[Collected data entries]

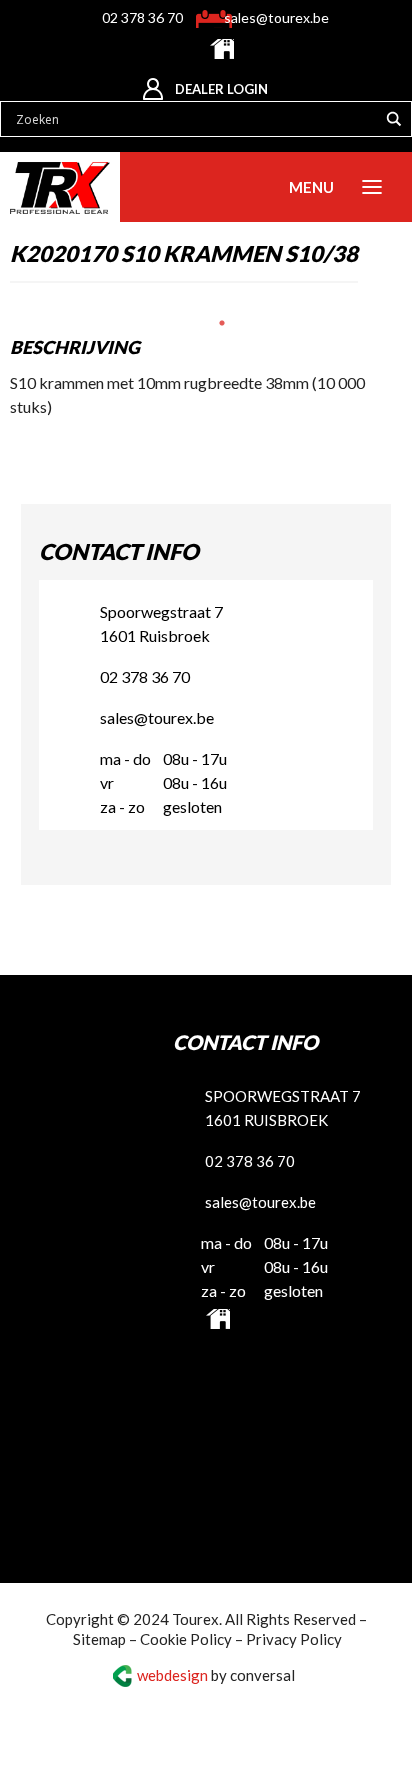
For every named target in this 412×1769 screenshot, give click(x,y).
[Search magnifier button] (394, 117)
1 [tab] (222, 321)
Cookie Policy (186, 1635)
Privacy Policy (294, 1635)
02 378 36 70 (144, 17)
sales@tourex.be (274, 17)
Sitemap (99, 1635)
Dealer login (221, 87)
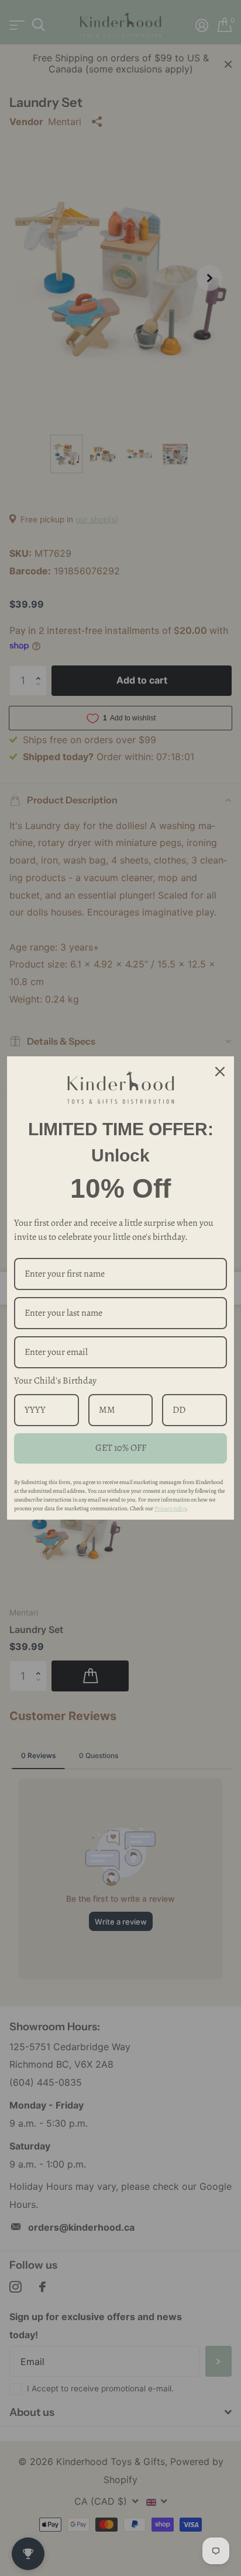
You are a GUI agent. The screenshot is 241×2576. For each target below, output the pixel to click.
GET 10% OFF (120, 1447)
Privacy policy (170, 1508)
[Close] (220, 1071)
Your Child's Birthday (55, 1380)
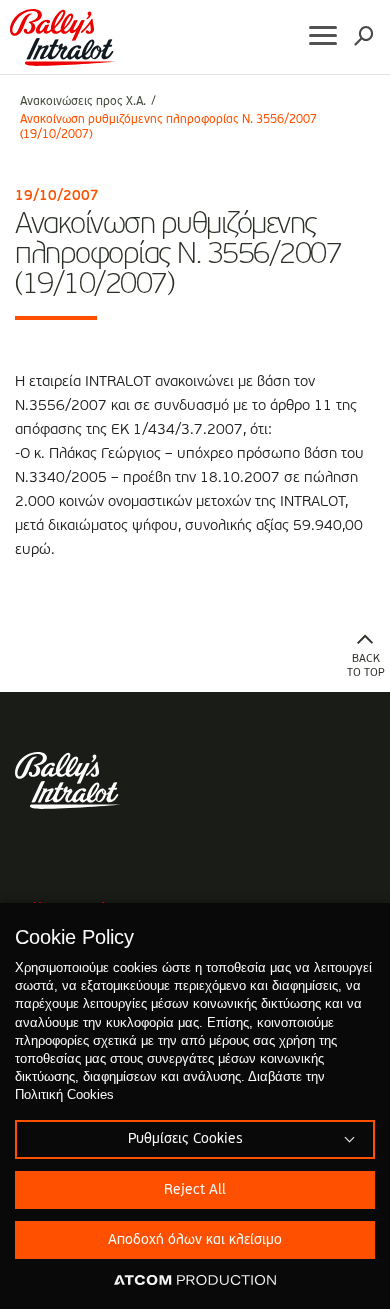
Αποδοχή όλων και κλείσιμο (195, 1240)
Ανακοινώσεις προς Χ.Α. (83, 102)
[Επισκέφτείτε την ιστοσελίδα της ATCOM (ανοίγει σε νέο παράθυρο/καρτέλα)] (195, 1281)
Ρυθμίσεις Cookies (185, 1139)
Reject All (195, 1190)
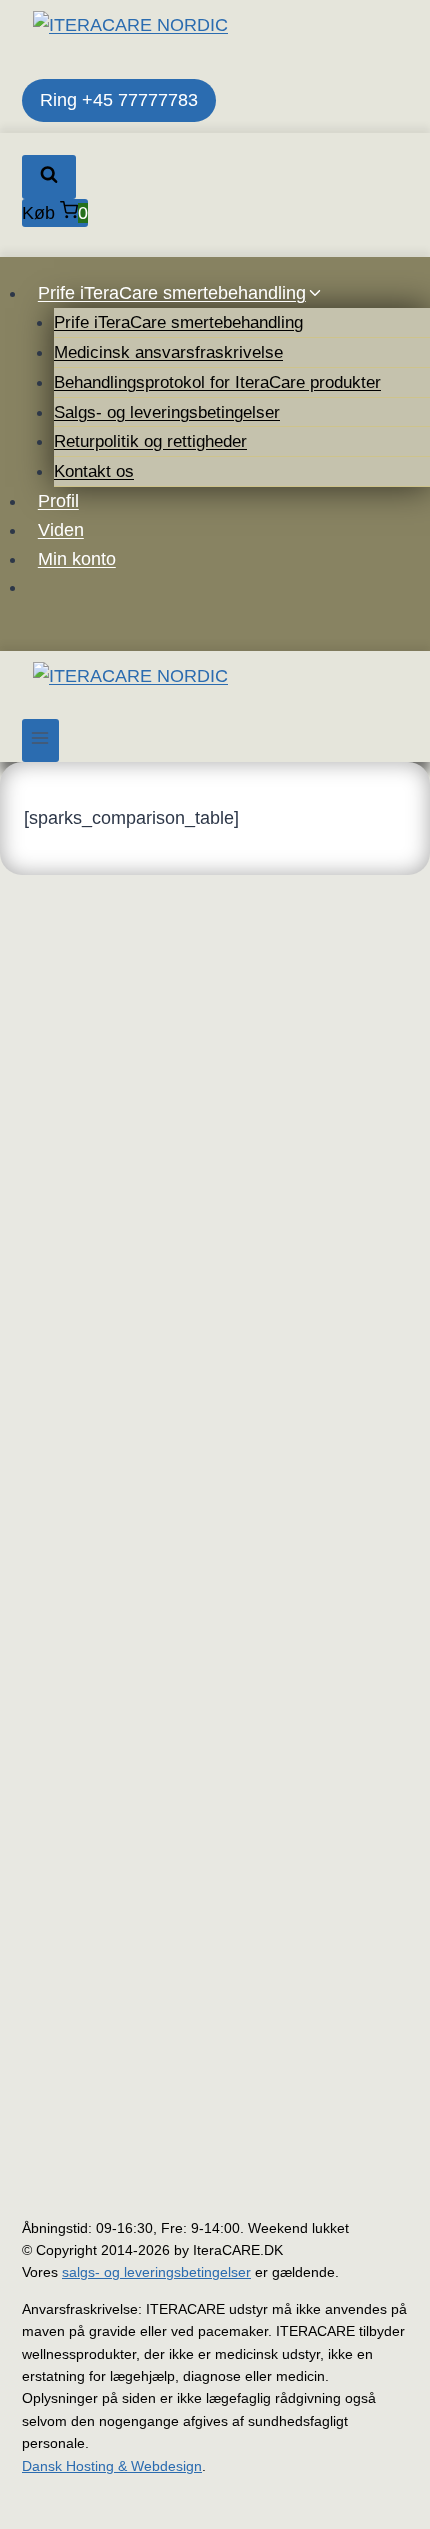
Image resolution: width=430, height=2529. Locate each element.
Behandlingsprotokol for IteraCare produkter (217, 382)
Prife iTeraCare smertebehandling (178, 322)
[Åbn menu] (40, 740)
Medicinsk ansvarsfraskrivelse (168, 352)
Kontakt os (94, 471)
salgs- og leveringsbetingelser (156, 2272)
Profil (58, 501)
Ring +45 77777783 (119, 100)
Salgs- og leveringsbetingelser (167, 412)
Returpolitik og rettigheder (150, 441)
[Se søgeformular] (49, 176)
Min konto (77, 559)
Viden (61, 530)
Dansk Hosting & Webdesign (112, 2466)
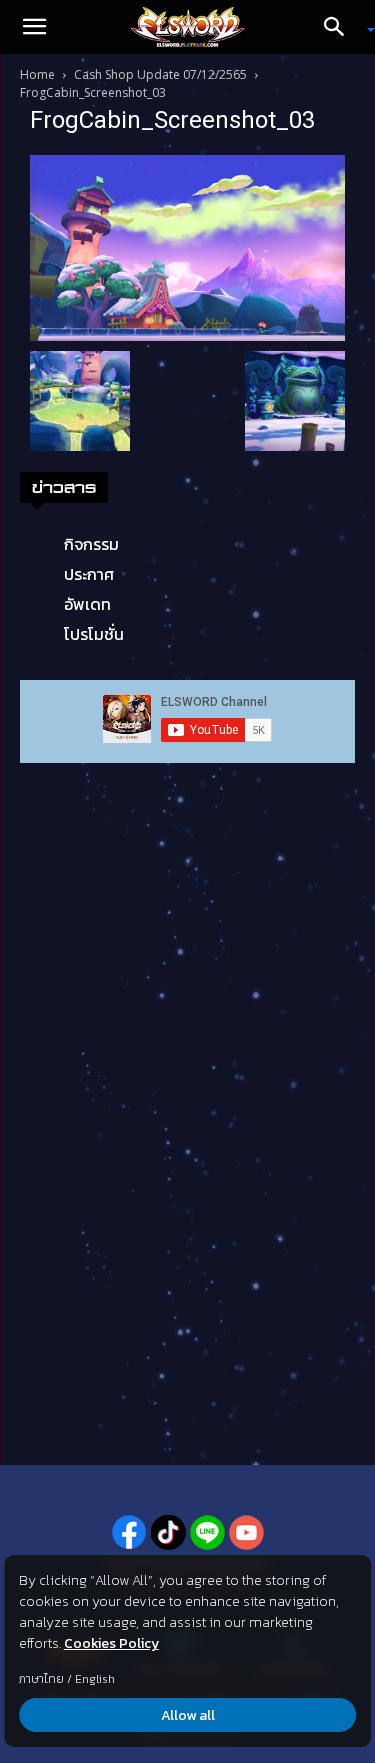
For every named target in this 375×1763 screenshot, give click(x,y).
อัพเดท (87, 604)
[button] (34, 27)
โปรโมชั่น (94, 634)
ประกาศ (89, 574)
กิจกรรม (91, 544)
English (95, 1679)
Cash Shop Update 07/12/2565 (160, 74)
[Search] (341, 27)
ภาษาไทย (41, 1679)
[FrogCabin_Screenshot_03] (187, 246)
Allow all (188, 1715)
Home (37, 74)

_Task prompt_: Note each line above that contains "this" and copy it out.

_Task response_:
For every named target in this 412×1769 screenshot, give click(x,y).
For every named target in this 375×1763 screenshot, give click(x,y).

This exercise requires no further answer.